The operators working in the forward areas endured many of the same dangers and discomforts as the young men in the trenches. Shellings, aerial strafings, poison gas, freezing weather, drafty barracks and phone huts, squirrel-sized rats and the terrifying specter of the Spanish flu were all factors these women refused to be intimidated by as they flawlessly carried out their assignments.

Near the Meuse-Argonne Front Line


Following the battle of St. Mihiel in September 1918, the Hello Girls transferred to Souilly in northeastern France for the Meuse-Argonne offensive. As the armies clashed, these operators worked round-the-clock handling an endless succession of calls coordinating infantry advances, artillery placements and troop movements. An extra six operators had to be assigned to the Allied communications center to handle the volume of wire traffic supporting this last major engagement of the war in Europe. 

After German shrapnel shattered the windows of the building housing the central telephone exchange, the operators ignored the numbing cold as they kept the flow of information moving, enabling Allied victory. As always, having danger at their sides did not impress these ladies.

On Oct. 30, a wounded German POW kicked over an oil stove in the U.S. headquarters, starting a conflagration that spread to eight buildings, including the telephone exchange. As the flames crept closer, the Hello Girls continued to connect calls, ignoring repeated orders to evacuate. Not until the fire was almost upon them and exasperated officers threatened them with courts martial did the women finally forsake their switchboards. 

The fire brigade made short work of the blaze, and a mere hour later, the operators rushed back into the still-smoking building to staff the remaining phone lines. This selfless, crucial heroism earned seven women Distinguished Service Medals. 

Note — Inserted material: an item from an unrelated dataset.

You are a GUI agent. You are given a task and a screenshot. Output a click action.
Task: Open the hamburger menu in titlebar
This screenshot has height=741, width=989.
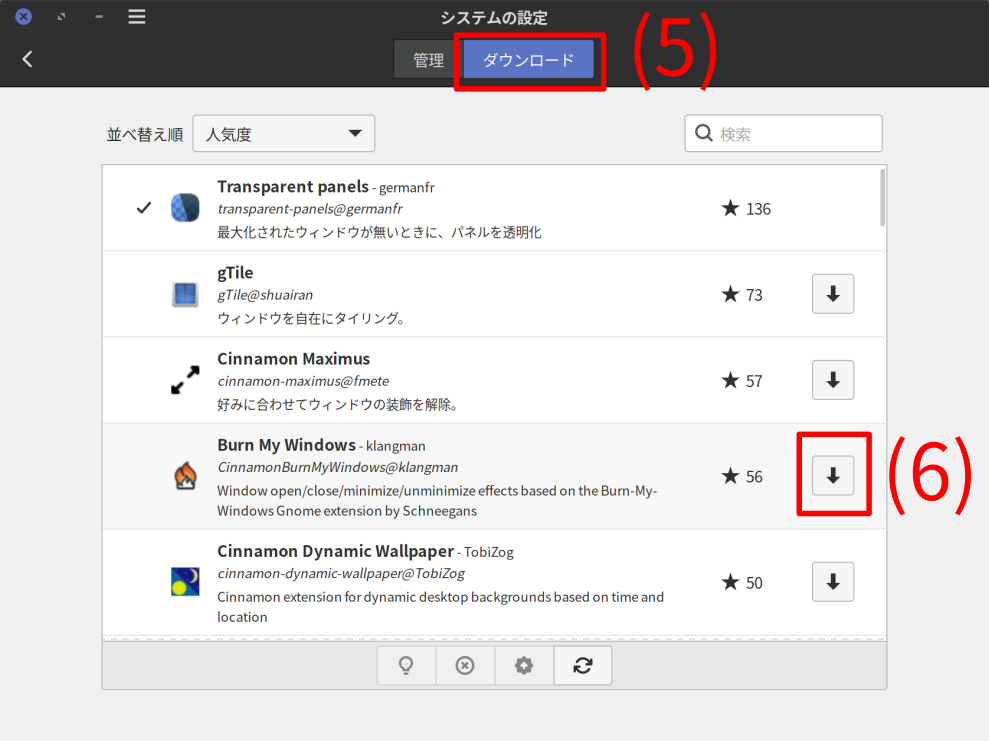click(137, 17)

Following the Nov. 11, 1918, armistice, the Army sent a contingent of Hello Girls to Paris to translate during the peace proceedings. Some went to Germany to assist with the settling in of the limited Allied occupation forces. Their vital contributions in these capacities did not go unnoticed as Pershing frequently visited the telephone exchanges and extolled the worth of the Hello Girls. As they returned home, though, they learned that the U.S. government did not share their general’s high estimation.


Two Hello Girls died from the Spanish flu while in France. Others were wounded. After their return home, the Army said they had served as employees of the military, not as actual soldiers, and denied them veterans bonuses, hospitalization for disabilities or even flags on their coffins. 


Granted Official Veterans Status


Decades later, a new wave of feminism spearheaded by the National Organization for Women came to the WWI phone operators’ aid. In 1977, President Jimmy Carter enacted the GI Bill Improvement Act of 1977 (P.L. 95-202) that granted the Hello Girls veterans status, benefits and receipt of the WWI Victory Medal. In 1979, 31 surviving Hello Girls received their much-deserved medals.

Even before World War I ended in 1918, President Woodrow Wilson, noting the priceless contribution being made by the Hello Girls, reversed his previous stance on women’s suffrage. In 1912, one of the planks in his election platform had been staunch opposition to allowing women to vote, the logic being that since women stayed home during wartime they did not participate in combat, and therefore had not earned the right to vote. 

The Hello Girls showed this argument as pure fallacy. While addressing Congress on Sept. 30, 1918, Wilson spoke clearly in the opposite direction, as he urged the legislators to pass women’s suffrage.

“Are we alone to ask and take the utmost that our women can give and still say we do not see what title that gives them to stand by our sides in the guidance of the affairs of their nation and ours?” he asked. 

“We have made partners of the women in this war. Shall we admit them only to a partnership of suffering and sacrifice and toil and not to a partnership of privilege and rights? This war could not have been fought if it had not been for the services of the women, services rendered in every sphere wherever men have worked and upon the very skirts and edges of the battle itself.”

The Nineteenth Amendment to the U.S. Constitution — which gave women the right to vote — was ratified in 1920.